Storm is not a home-grown technology, it came courtesy of Twitter's BlackType acquisition. The startup had already promised that it would open-source Storm, Twitter just set a date.

There's no shortage of open-source tools for huge data sets, but Storm does have some characteristics that set it apart and make it more suitable for certain tasks than the existing alternatives.

The main differentiating factor is that Storm focuses on continuous streams of data which it processes, unlike tools like Hadoop which do a job at a time. A task in Storm ends when you tell it to.

"Stream processing: Storm can be used to process a stream of new data and update databases in realtime," Nathan Marz, BlackType's former lead engineer now working at Twitter explained. The blog post goes into further technical details if you're interested.

"Unlike the standard approach of doing stream processing with a network of queues and workers, Storm is fault-tolerant and scalable," he said.

"Continuous computation: Storm can do a continuous query and stream the results to clients in realtime. An example is streaming trending topics on Twitter into browsers," he added.
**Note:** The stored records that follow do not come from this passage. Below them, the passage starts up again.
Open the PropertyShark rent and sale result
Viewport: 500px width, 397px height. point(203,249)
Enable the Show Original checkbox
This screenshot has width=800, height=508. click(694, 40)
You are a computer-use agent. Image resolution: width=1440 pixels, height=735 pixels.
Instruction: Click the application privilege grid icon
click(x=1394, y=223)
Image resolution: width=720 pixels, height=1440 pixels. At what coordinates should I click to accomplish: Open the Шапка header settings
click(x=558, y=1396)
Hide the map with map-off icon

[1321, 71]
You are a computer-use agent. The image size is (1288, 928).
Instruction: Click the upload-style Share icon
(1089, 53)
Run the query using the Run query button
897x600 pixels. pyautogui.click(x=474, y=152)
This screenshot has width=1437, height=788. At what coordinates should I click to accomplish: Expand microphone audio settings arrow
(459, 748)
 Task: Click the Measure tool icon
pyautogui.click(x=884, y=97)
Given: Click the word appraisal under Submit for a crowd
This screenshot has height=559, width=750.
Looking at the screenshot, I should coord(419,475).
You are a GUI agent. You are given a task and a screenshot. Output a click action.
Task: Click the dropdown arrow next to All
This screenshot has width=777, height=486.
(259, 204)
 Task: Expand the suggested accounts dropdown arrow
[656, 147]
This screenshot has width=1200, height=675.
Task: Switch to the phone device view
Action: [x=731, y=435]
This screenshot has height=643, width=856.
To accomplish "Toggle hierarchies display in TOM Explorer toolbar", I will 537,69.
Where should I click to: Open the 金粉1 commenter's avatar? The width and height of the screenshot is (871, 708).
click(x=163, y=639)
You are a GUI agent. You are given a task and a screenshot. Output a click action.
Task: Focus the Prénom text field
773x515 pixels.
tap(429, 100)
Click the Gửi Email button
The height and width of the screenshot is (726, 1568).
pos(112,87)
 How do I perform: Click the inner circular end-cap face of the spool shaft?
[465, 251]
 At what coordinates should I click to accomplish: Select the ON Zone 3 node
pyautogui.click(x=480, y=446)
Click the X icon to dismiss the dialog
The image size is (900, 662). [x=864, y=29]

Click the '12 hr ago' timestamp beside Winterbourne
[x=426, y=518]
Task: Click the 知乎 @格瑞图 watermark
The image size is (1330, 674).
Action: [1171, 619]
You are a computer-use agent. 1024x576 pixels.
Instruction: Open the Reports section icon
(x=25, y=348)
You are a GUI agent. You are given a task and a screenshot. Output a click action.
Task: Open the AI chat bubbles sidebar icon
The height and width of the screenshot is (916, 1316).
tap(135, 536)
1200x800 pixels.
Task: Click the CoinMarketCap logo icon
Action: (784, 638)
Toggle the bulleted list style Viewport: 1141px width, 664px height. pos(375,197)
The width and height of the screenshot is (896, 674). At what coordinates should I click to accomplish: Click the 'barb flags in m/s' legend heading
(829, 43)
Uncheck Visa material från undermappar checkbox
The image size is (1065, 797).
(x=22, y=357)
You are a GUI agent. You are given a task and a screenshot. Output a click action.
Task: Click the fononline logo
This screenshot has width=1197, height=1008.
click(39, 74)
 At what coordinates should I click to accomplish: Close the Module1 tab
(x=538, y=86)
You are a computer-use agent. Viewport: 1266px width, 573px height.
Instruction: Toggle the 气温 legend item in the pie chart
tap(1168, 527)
"Distributed RPC: Storm can be used to parallelize an intense query on the fly. The idea is that your Storm topology is a distributed function that waits for invocation messages. When it receives an invocation, it computes the query and sends back the results," he explained.

Twitter has said much about how it plans to integrate Storm into its infrastructure, but it is probably the site with the most use cases for a tool which can process a stream of data.